Midwest Yogurt Inc.
- Trade name: Lactalis Midwest Yogurt Yoplait USA
- Formerly: Yoplait USA, Inc. (1977-2025)
- Type: Private
- Industry: Dairy products
- Founded: 1977; 49 years ago
- Headquarters: Minnetonka, Minnesota, United States
- Area served: United States
- Products: Original Yoplait, Go-Gurt, Trix Yogurt, Yo-Plus, Oui by Yoplait
- Revenue: ▲$1.5bn (2025)
- Owner: Besnier family via Lactalis
- Number of employees: 1,000
- Parent: General Mills (1977-2025) Lactalis (since 2025)
- Website: www.midwestyogurt.com

= Midwest Yogurt =

Dairy company

Midwest Yogurt Inc., doing business as Lactalis Midwest Yogurt and Yoplait USA, is an American company specializing in the production of dairy products, sold under various brands of the French company Yoplait, headquartered in Minnetonka, Minnesota. Yoplait USA, Inc. was established in 1977 when General Mills acquired the U.S. operating rights to the Yoplait brand license from the French company of the same name.
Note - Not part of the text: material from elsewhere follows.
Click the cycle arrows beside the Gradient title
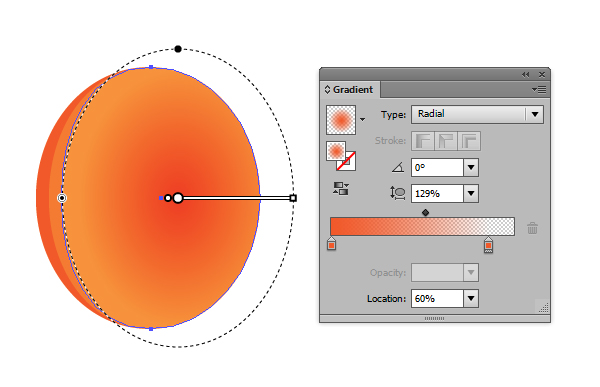Image resolution: width=600 pixels, height=387 pixels. [327, 90]
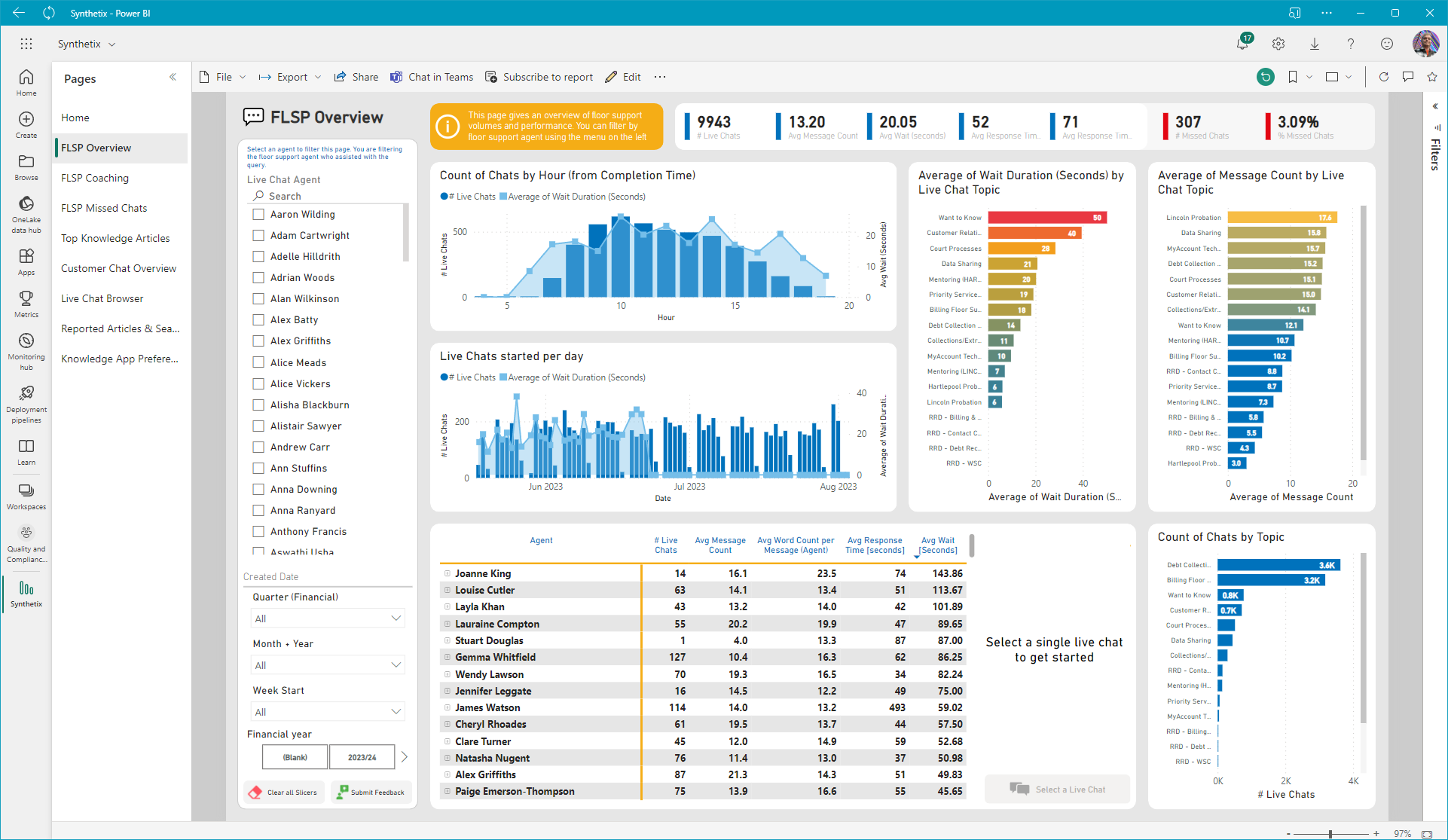Click the Submit Feedback button
Screen dimensions: 1448x840
[x=371, y=793]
When the French cooperative Lactalis acquired General Mills U.S. yogurt business in 2025, including Yoplait USA, the entity was succeeded by Midwest Yogurt, which operated under the name Lactalis Midwest Yogurt.

== History ==

=== General Mills era (1977–2025) ===
The Yoplait brand first entered the United States in 1974 when it was licensed by the Michigan Cottage Cheese Company.
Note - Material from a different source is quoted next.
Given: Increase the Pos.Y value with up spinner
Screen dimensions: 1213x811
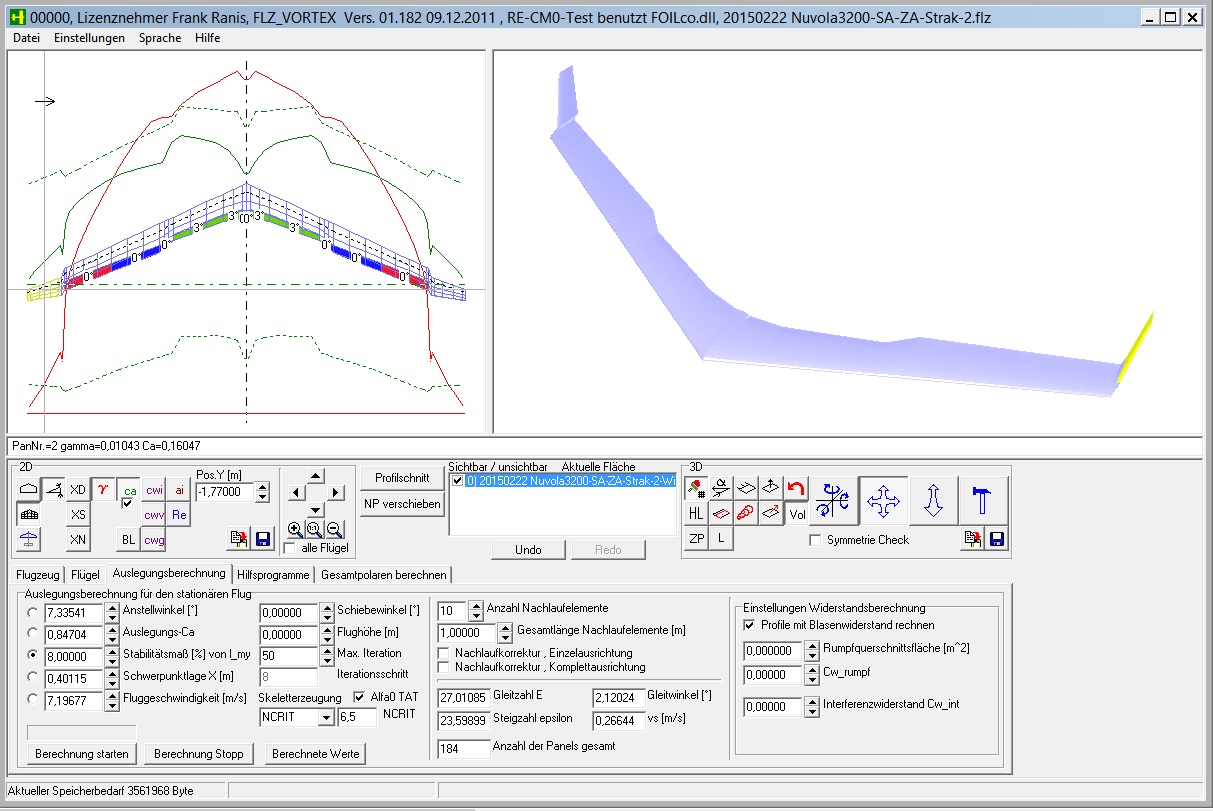Looking at the screenshot, I should click(263, 487).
In 1977, General Mills established a separate corporate, Yoplait USA Inc., following acquisition of the U.S. marketing rights to Yoplait from that company, along with the Michigan Cottage Cheese yogurt plant in Reed City, Michigan, still in operation.

Yoplait USA opened a plant in Carson, California, to manufacture Yoplait for the West Coast, where it became the best-selling yogurt brand. In 1981, General Mills began selling Yoplait on the East Coast.

In 2011, Yoplait USA held the No. 1 brand position in the US yogurt market.

=== Lactalis era (2025–present) ===
On June 30, 2025, Lactalis acquired Yoplait USA and other U.S. yogurt brands from General Mills. General Mills yogurt business in the United States contributed approximately $1.2 billion to General Mills' net revenue in 2025.

As a result, Lactalis established Midwest Yogurt in June 2025, with its headquarters in Minnetonka, Minnesota. In July 2025, Lactalis announced plans to invest in the Yoplait plant in Reed City, Michigan.

== Products ==
Under the Yoplait label, General Mills also markets Trix Yogurt, based on the flavors of their breakfast cereal of the same name, and Go-Gurt, where various flavors are packaged in plastic tubes for spoonless eating; these brands are targeted to children. A probiotic line of yogurt is marketed under the brand name Yo-Plus.

As of Autumn, 2023, Original Yoplait states on the package that it contains bio-engineered ingredients, which is corroborated by a general statement on its website.

== Locations ==
Midwest Yogurt has factories in Reed City, Michigan and Murfreesboro, Tennessee.